On the Record | Trump Rallies Entrepreneurial Spirit to Restore the American Dream

A golden-haired hero arrived in Toledo, Ohio, Wednesday last to rescue the American Dream. Donald J. Trump is its paladin: “We’re going to have this economy work again for you.”

The spirit that shook thirteen colonies to independence and catapulted a nation to world-power status a mere century later will rise again. Anæmic growth and stagnant employment will come to an end, he promised, by unleashing the competitive initiative held in check by government red tape.

Please see my latest posting for the American Thinker, ‘Rallying the entrepreneurial spirit’:

The guardians of economic orthodoxy took issue with Trump from the beginning, whether it was his tariff threat against foreign imports or his promise to penalize manufacturers who moved industries out of country. Classical economists, from Smith to Ricardo to Mill and beyond, had demonstrated that Western civilization was built upon the foundations of division of labor and the law of comparative advantage. How did Trump imagine he could “make America great again” when he flouted the free trade principles responsible for said greatness?

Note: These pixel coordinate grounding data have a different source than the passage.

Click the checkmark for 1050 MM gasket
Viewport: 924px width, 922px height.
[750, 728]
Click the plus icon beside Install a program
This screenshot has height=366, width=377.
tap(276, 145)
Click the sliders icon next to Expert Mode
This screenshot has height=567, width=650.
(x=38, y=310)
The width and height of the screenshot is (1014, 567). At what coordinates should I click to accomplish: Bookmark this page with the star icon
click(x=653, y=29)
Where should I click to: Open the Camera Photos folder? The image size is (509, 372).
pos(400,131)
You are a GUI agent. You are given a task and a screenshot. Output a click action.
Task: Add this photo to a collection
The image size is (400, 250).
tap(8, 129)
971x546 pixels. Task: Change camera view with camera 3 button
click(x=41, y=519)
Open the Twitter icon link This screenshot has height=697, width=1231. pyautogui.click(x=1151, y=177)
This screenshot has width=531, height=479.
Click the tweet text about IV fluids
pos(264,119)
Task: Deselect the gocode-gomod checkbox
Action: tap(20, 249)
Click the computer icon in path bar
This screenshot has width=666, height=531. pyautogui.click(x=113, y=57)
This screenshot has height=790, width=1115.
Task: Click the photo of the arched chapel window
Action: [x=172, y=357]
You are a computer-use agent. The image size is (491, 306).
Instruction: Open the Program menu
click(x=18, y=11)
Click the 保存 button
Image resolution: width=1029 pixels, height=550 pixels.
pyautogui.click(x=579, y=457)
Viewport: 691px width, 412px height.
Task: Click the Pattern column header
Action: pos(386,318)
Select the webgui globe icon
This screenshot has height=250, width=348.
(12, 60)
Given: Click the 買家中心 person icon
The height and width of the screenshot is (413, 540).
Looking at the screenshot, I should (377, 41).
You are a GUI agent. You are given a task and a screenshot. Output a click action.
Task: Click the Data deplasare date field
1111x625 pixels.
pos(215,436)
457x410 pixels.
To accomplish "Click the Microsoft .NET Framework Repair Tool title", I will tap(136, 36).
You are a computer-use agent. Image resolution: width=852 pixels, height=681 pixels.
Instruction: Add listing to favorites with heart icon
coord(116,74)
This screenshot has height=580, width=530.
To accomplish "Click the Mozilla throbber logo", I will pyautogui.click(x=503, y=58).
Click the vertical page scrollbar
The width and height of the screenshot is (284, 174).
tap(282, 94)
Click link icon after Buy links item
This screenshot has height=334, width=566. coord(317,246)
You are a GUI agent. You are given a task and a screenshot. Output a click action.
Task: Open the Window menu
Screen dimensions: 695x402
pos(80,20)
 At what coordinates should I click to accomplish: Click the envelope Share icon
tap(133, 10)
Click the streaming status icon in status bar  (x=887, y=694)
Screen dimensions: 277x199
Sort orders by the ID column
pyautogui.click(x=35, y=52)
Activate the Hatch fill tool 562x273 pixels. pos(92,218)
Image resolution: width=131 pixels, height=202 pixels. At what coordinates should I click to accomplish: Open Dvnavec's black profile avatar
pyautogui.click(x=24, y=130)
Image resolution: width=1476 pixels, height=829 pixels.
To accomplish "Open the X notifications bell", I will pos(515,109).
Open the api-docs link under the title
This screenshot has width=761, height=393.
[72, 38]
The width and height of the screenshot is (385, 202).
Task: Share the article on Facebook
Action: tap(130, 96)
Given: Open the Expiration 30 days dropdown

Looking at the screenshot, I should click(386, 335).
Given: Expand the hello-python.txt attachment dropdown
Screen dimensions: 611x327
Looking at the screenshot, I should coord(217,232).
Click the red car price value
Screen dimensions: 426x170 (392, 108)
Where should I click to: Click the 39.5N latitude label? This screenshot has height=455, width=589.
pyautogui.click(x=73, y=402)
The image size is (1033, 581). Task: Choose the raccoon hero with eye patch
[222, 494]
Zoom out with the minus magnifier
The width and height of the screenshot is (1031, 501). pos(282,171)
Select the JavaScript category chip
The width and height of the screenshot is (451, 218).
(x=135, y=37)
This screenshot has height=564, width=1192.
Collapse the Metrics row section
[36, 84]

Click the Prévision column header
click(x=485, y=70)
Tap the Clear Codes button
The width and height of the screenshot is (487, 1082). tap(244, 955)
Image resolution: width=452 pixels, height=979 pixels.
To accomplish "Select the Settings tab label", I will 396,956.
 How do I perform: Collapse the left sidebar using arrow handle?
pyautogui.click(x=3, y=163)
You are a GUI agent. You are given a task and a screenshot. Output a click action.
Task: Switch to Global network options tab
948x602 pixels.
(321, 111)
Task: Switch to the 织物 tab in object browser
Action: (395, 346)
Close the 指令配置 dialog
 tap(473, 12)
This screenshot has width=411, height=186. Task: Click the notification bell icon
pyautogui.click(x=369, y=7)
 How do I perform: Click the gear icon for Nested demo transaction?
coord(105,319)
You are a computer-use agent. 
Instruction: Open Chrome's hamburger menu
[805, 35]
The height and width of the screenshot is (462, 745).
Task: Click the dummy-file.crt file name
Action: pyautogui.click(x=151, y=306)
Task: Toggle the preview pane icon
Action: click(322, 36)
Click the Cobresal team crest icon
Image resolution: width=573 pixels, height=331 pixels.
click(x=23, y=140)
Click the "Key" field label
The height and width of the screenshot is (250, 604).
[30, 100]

Over the summer Trump redeemed himself. He focused on currency manipulation as a key component of unfair foreign competition -- hand-in-hand with incompetent American trade negotiators -- while taking aim at high taxes, regulatory burdens, and Federal Reserve chicanery among the factors contributing to President Obama and the Democrat Party’s “false economy.”

“The contrast between the presidential contenders could not be starker,” writes Trump economic advisor Lawrence Kudlow. “Mr. Trump has an economic-recovery-and-prosperity plan. Mrs. Clinton has an austerity-recession plan.”

Read more . . .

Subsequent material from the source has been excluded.